A empresa estava grande e esperando um crescimento ainda maior, e isso fez com que entrássemos em uma crise. Houve fatores externos, mas também algumas decisões equivocadas da nossa parte.
No ano passado, o lucro subiu mais de 400%, e a empresa chegou a um valor de mercado de R$ 2,24 bilhões. Como foi esse salto?
Para chegar onde estamos, divido o trabalho em duas etapas. A primeira foi a consultoria que nós contratamos, a Galeazzi. Ela fez um trabalho excelente de organização e corte de custos e nos ajudou a organizar governança da companhia e profissionalizar os sistemas de trabalho. Quando a consultoria saiu, veio uma segunda parte, a de realmente “performar”, trazer novos profissionais, montar um time para voltar a ter agilidade, rapidez nas entregas e, principalmente, ter inteligência de mercado.
Nossa companhia sempre teve um viés muito industrial. Agora nós nos tornamos uma gestora de marcas.
Nossa indústria é muito importante, mas hoje terceirizamos uma parte da produção e importamos alguns produtos, como acessórios. Não somos mais completamente verticalizados, e isso nos deu mais agilidade.
Vocês não se definem mais como uma indústria de calçados, então?
Não, nós somos uma gestora de marcas que tem uma indústria, o que é um diferencial competitivo no Brasil. No passado, nós já fomos gestores de marcas de terceiros, sempre com viés industrial. Hoje, só temos marcas próprias.
Quais são os investimentos que a companhia está fazendo neste ano?
Acabamos de sair de uma reestruturação e no ano passado migramos para o Novo Mercado [da Bolsa], o que nos deixou numa condição financeira muito melhor.
Este é o ano de modernização do nosso parque fabril. Vamos investir em torno de R$ 100 milhões e esperamos, com isso, mais eficiência e mais produtividade.
A Olympikus já é uma marca líder no setor dos calçados esportivos. Mas há também uma divisão feminina, a Azaleia, que está em reestruturação. Os investimentos também vão para essa parte da empresa, para retornar ao nível de liderança de mercado. Este é o nosso principal objetivo para este ano.
A Azaleia vende hoje muito menos do que quando foi comprada, em 2007. Por que a marca havia saído do foco? Como vai ser esse reposicionamento?
A divisão esportiva é protagonista dentro do nosso negócio, e acabávamos dirigindo a divisão feminina como se fosse a esportiva. Mas a feminina é muito diferente.
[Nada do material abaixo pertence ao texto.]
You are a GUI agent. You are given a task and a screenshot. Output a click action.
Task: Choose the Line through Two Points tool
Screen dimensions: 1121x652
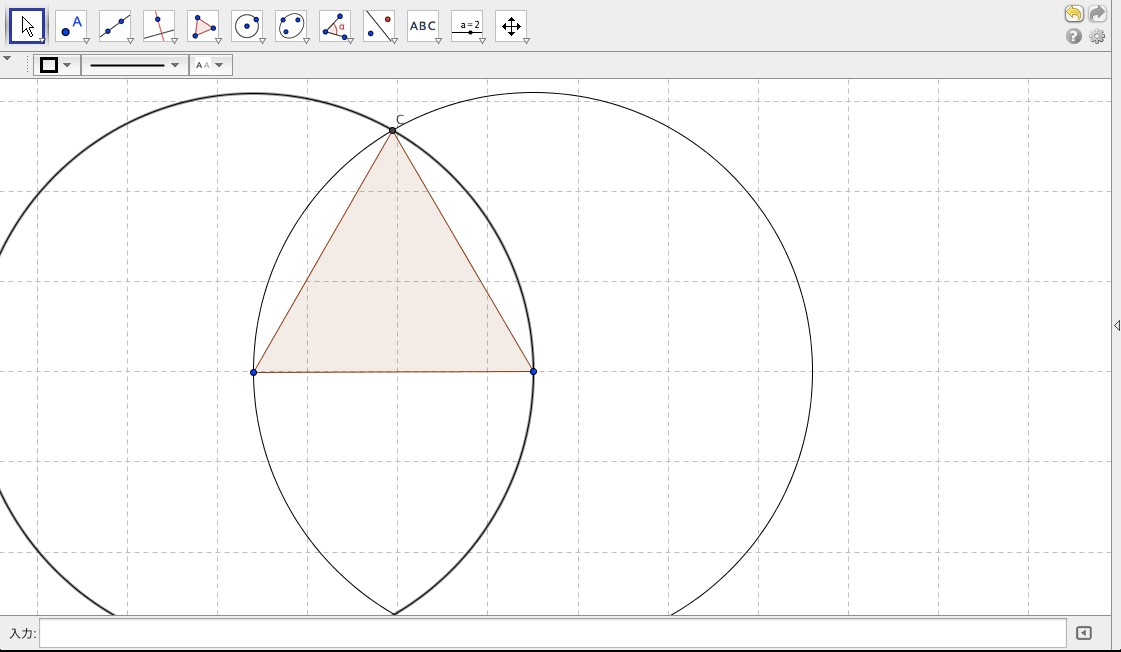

Ela funciona com muita rapidez, com lançamentos constantes de produtos. Tivemos de entender isso e separar as coisas. Hoje, a Azaleia é uma unidade completamente separada, com venda, desenvolvimento de produto e fábricas especializadas. A única área comum às duas divisões é a contábil e financeira. Os pontos principais da reformulação são velocidade, lançamentos mais constantes e, principalmente, trazer mais modernidade à nossa coleção.
A Azaleia precisa passar por um rejuvenescimento, e é isso que nós estamos fazendo.